# Zenith Tutorial

Tutorial lengkap cara menggunakan Zenith ML Optimization Framework.

**Chapters:**
1. Getting Started
2. Basics
3. Quantization
4. QAT Training
5. PyTorch Integration
6. Triton Deployment
7. Autotuner

---
## Chapter 1: Getting Started

In [None]:
# 1.1 Install Zenith
!rm -rf ZENITH 2>/dev/null
!git clone https://github.com/vibeswithkk/ZENITH.git
%cd ZENITH
!pip install -q -e .

In [None]:
# 1.2 Verify Installation
import zenith
print(f"Zenith Version: {zenith.__version__}")

In [None]:
# 1.3 Check Backends
from zenith import backends

print(f"CPU Available: {backends.is_cpu_available()}")
print(f"CUDA Available: {backends.is_cuda_available()}")

---
## Chapter 2: Basics

In [None]:
# 2.1 Import Modules
import zenith
from zenith import backends
from zenith.optimization.qat import FakeQuantize, QATConfig
from zenith.serving.triton_client import MockTritonClient

print("All imports successful!")

In [None]:
# 2.2 Get Available Backends
print(backends.get_available_backends())

---
## Chapter 3: Quantization

In [None]:
# 3.1 Create FakeQuantize
from zenith.optimization.qat import FakeQuantize

fq = FakeQuantize(num_bits=8, symmetric=True)
print(f"Created FakeQuantize: {fq.num_bits}-bit")

In [None]:
# 3.2 Observe Data
import numpy as np

data = np.random.randn(100).astype(np.float32)
fq.observe(data)
print("Data observed for calibration")

In [None]:
# 3.3 Apply Quantization
quantized = fq.forward(data)

error = np.mean(np.abs(data - quantized))
print(f"Mean Quantization Error: {error:.6f}")

In [None]:
# 3.4 Get Quantization Parameters
params = fq.get_quantization_params()
print(f"Scale: {params.scale}")
print(f"Zero Point: {params.zero_point}")

---
## Chapter 4: QAT Training

In [None]:
# 4.1 QAT Config
from zenith.optimization.qat import QATConfig

config = QATConfig(
    weight_bits=8,
    activation_bits=8,
    symmetric_weights=True,
    per_channel_weights=True
)
print(f"Weight bits: {config.weight_bits}")
print(f"Activation bits: {config.activation_bits}")

In [None]:
# 4.2 Prepare Model for QAT
from zenith.optimization.qat import prepare_model_for_qat

layer_names = ['fc1', 'fc2', 'fc3']
trainer = prepare_model_for_qat(layer_names, config)
print(f"QAT Trainer created with {len(trainer.modules)} modules")
• • • •
■ Petunjuk Latihan
Lanjutkan tutorial Zenith di atas, dimulai tepat setelah baris terakhir yang ditampilkan.

■ Cuplikan Data
• • • •
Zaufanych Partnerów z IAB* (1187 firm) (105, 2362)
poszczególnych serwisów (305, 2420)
• • • •
■ Hasil
In [None]:
# 4.3 BatchNorm Folding
from zenith.optimization.qat import fold_bn_into_conv

weight = np.random.randn(4, 3, 3, 3).astype(np.float32)
bias = np.random.randn(4).astype(np.float32)
bn_mean = np.random.randn(4).astype(np.float32)
bn_var = np.abs(np.random.randn(4)) + 0.1
bn_gamma = np.random.randn(4).astype(np.float32)
bn_beta = np.random.randn(4).astype(np.float32)

folded_w, folded_b = fold_bn_into_conv(weight, bias, bn_mean, bn_var, bn_gamma, bn_beta)
print(f"Folded weight shape: {folded_w.shape}")

---
## Chapter 5: PyTorch Integration

In [None]:
# 5.1 Create PyTorch Model
import torch
import torch.nn as nn

class SimpleNet(nn.Module):
    def __init__(self):
        super().__init__()
        self.fc1 = nn.Linear(784, 256)
        self.fc2 = nn.Linear(256, 10)
    
    def forward(self, x):
        return self.fc2(torch.relu(self.fc1(x)))

model = SimpleNet()
print(f"Parameters: {sum(p.numel() for p in model.parameters()):,}")

In [None]:
# 5.2 Extract Weights
layer_weights = {
    'fc1': model.fc1.weight.detach().numpy(),
    'fc2': model.fc2.weight.detach().numpy(),
}

fp32_size = sum(w.nbytes for w in layer_weights.values())
print(f"FP32 Size: {fp32_size / 1024:.2f} KB")
print(f"INT8 Size: {fp32_size / 4 / 1024:.2f} KB")
print(f"Reduction: 4.0x")

---
## Chapter 6: Triton Deployment

In [None]:
# 6.1 Create Mock Client
from zenith.serving.triton_client import MockTritonClient, ModelMetadata

client = MockTritonClient("localhost:8000")
print(f"Server Live: {client.is_server_live()}")
print(f"Server Ready: {client.is_server_ready()}")

In [None]:
# 6.2 Register Model
client.register_model(
    "my_model",
    metadata=ModelMetadata(name="my_model", platform="python")
)
print(f"Model Ready: {client.is_model_ready('my_model')}")

In [None]:
# 6.3 Run Inference
from zenith.serving.triton_client import InferenceInput

data = np.array([1.0, 2.0, 3.0]).astype(np.float32)
inputs = [InferenceInput(name="input", data=data)]

result = client.infer("my_model", inputs)
print(f"Success: {result.success}")
print(f"Latency: {result.latency_ms:.3f} ms")

---
## Chapter 7: Autotuner

In [None]:
# 7.1 Define Search Space
from zenith.optimization.autotuner import SearchSpace

space = SearchSpace("matmul_space")
space.define("block_size", [16, 32, 64])
space.define("num_warps", [2, 4])
print(f"Search space size: {space.size()}")

In [None]:
# 7.2 Benchmark Function
def benchmark(config):
    return 1000 / (config["block_size"] * config["num_warps"])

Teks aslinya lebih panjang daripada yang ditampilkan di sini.